From Bugzilla Helper: User-Agent: Mozilla/5.0 (X11; U; Linux i686; en-US; rv:0.9.5) Gecko/20011014 Description of problem: Using PXELINUX to grab the kernel and initrd via bootp from a kickstart server, anaconda is unable to pick up an IP address from the DHCP server and reverts back to manual install. Once in manual install mode, you may request a Dynamic IP a second time, and anaconda will successfully get that request. Looking at the DHCP server logs it is clear that the server is responding with a OFFER to both of pump's DISCOVERs, but for some reason the pump portion of anaconda never acknowledges the response. Note that a minor change to loader.c to make it try several times to get a DHCP address seems to solve the problem (address is picked up on the second attempt). Version-Release number of selected component (if applicable): How reproducible: Always Steps to Reproduce: 1. setup dhcpd to provide bootp booting services 2. install PXELINUX in tftp dir on server 3. set NIC in server to boot from network 4. select install label, and go. Wait for DHCP request to grab the ks.cfg. Actual Results: The DHCP request fails, which keeps loader from picking up the ks.cfg from the kickstart server (via NFS) fails, and the installer drops back into interactive mode. Expected Results: DHCP request worked and installer shouldn't bug me until the post-install. :-) Additional info: PXELINUX version: 1.63 isc-dhcpd version: tried both dhcp-2.0pl5-8 and dhcp-3.0 DHCP/kickstart server running RHL 6.2 All servers using Intel Pro 100/S NICs (e100 driver on the dhcp server, eepro100 on 7.2 from 2.4.7-10) No other systems (wide variety of OS's and archs) have problems picking up a DHCP address... including floppy based kickstarts for RHL 6.2 to 7.2 A patch that makes anaconda try sending multiple DHCP requests (4) should be attached and seems to solve the problem... IP address is acknowledged on the second attempt.
Created attachment 37986 [details] patch to anaconda to make multiple DHCP reqs for network kickstart
This is strange because we do kickstart PXE boot installs all the time. Any ideas here Matt?
The big thing I'm concerned about is getting anaconda to give DHCP a couple of tries before giving up on a DHCP server.

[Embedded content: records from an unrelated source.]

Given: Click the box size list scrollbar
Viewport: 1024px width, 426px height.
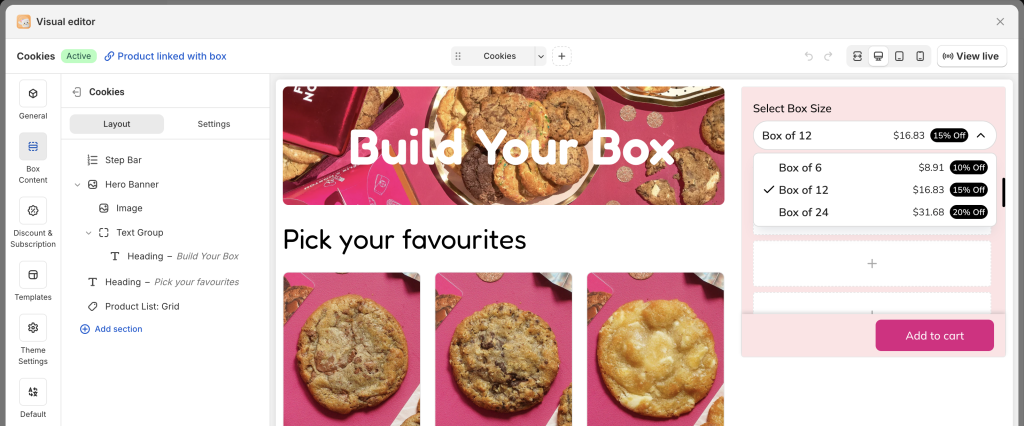Looking at the screenshot, I should (x=1004, y=192).
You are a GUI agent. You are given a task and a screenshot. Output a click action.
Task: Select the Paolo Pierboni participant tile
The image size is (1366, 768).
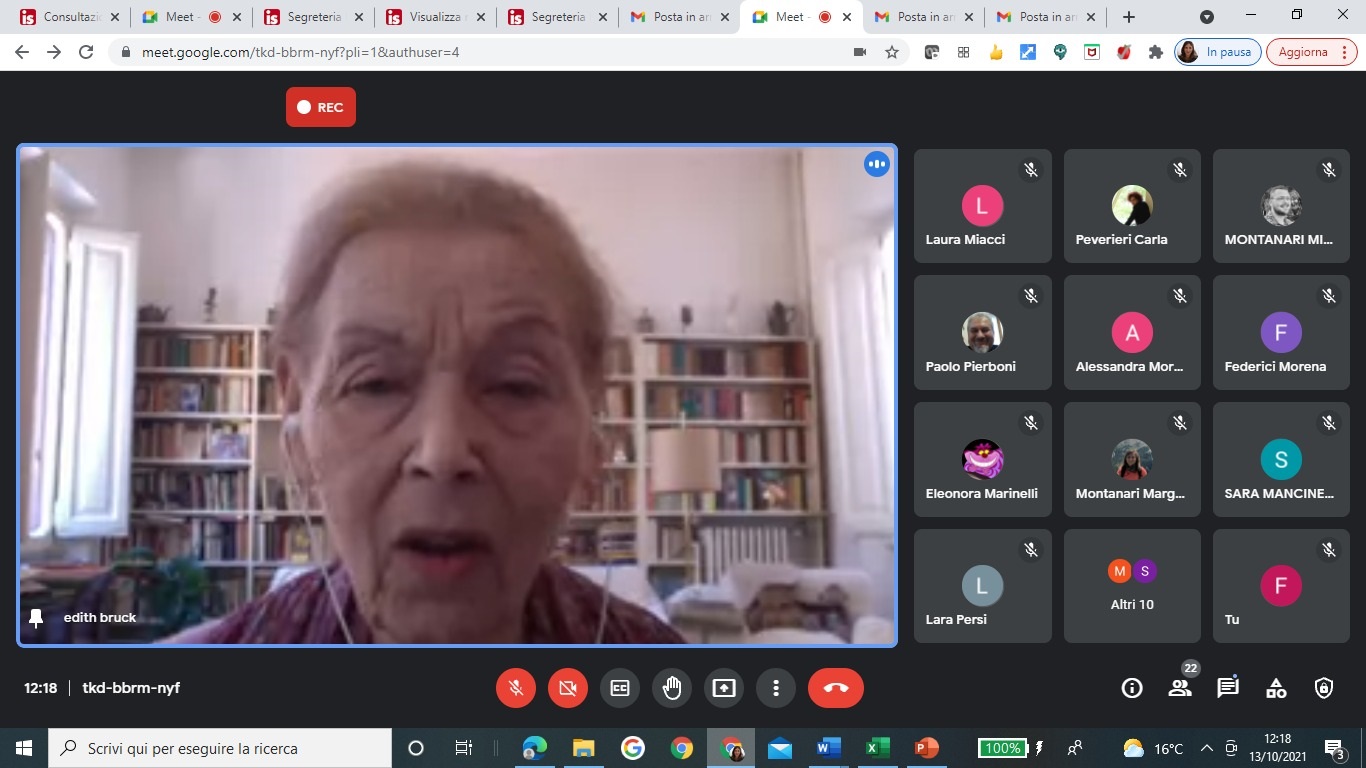tap(983, 333)
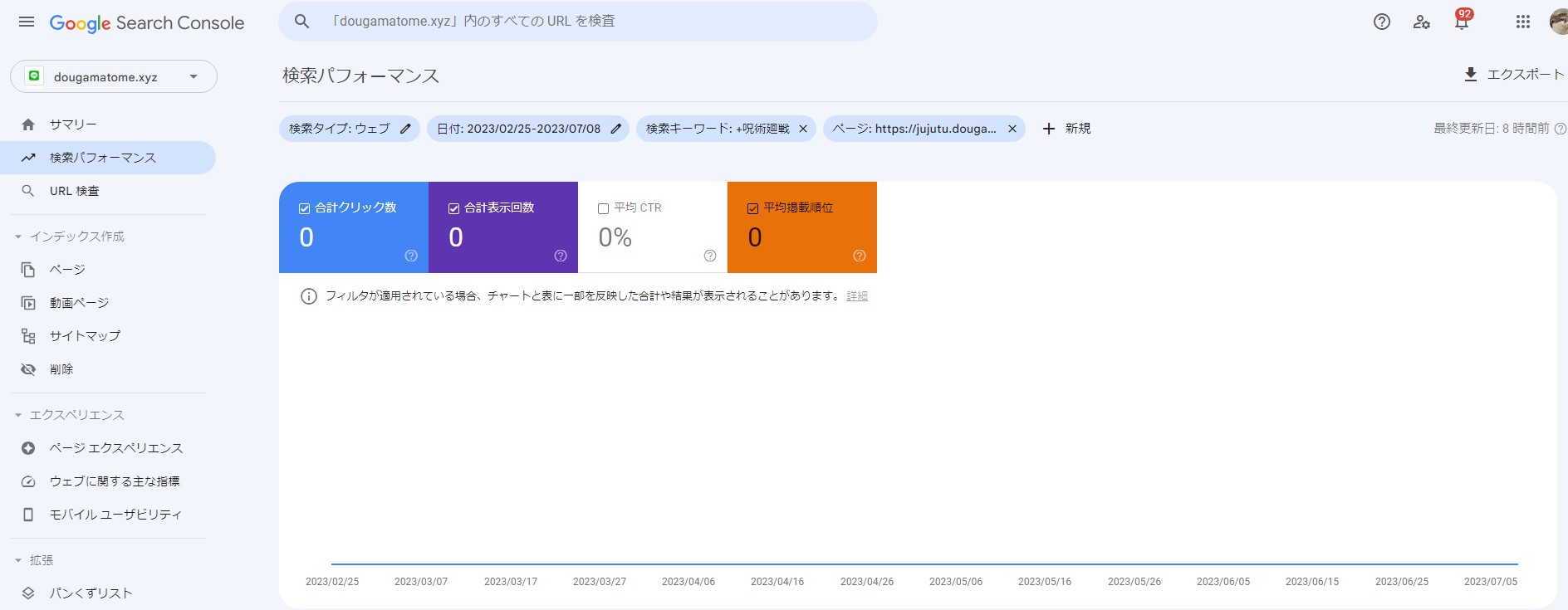Open サマリー in the sidebar
The height and width of the screenshot is (610, 1568).
[73, 124]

Missing one round of DHCPOFFERs isn't worth dropping out of a kickstart for, IMO. Regarding the actual cause, I think the big problem is that we're using PXELINUX (an offshoot of syslinux) that is being served up from bootp/dhcpd rather than a true PXE server. It seems as if pump is getting confused by something PXELINUX is doing and that after pumpDhcpRun() is run the first time, the problem is reset. I haven't been able to replicate it under any other circumstances.
Not that I'm necessarily against the idea of adding a retry, but we use pxelinux here as well. If you take a look at the dhcp packets on the network, is there anything "strange" about them?
Any more info here?
Yeah, but given the security updates of the past week and some other stuff that has to get done before holidays I haven't had a chance to gather detailed info. I do recall that the "breq" field wasn't matching up with "bresp" on the first try... couldn't tell if they matched on the second try since the info scrolls off the screen. Example: installer thinks its listening for "0xb7b34f54" and dhcp server sees "0xb748514d" and responds accordingly (card's MAC is 00:02:b3:48:51:4d). It didn't look like anything strange or unexpected was happening on the network's side of things. Hopefully, before the end of the week I will have tcpdump logs and have figured out some way to capture all the info pump is spitting out. Please let me know if there's some debugging code I can turn on that might help.
It seems the problem was in the version of pxelinux being used. Using version 1.65 (recent release) as well as 1.52 from the RH 7.2 CDROMs, everything is cool (response from DHCP server picked up right away), but trying a kickstart using 1.63 still seems to trip it up. It'd still be nice to have anaconda not give up so easily. :-)
Multiple passess will take a very long time to time out. Normally everything works fine, but PXELINUX was known to have some bugs that caused things like this.